### Extracted entries
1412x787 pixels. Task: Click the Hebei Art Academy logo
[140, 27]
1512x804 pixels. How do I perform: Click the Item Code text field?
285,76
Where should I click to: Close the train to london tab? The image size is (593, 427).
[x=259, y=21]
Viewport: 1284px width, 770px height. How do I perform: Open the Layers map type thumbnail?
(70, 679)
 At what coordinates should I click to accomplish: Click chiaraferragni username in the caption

### Work to complete
Every record above should be output exactly.

### Task response
1412x787 pixels. Task: Click the Hebei Art Academy logo
[140, 27]
1512x804 pixels. How do I perform: Click the Item Code text field?
285,76
Where should I click to: Close the train to london tab? The image size is (593, 427).
[x=259, y=21]
Viewport: 1284px width, 770px height. How do I perform: Open the Layers map type thumbnail?
(70, 679)
 At what coordinates should I click to accomplish: Click chiaraferragni username in the caption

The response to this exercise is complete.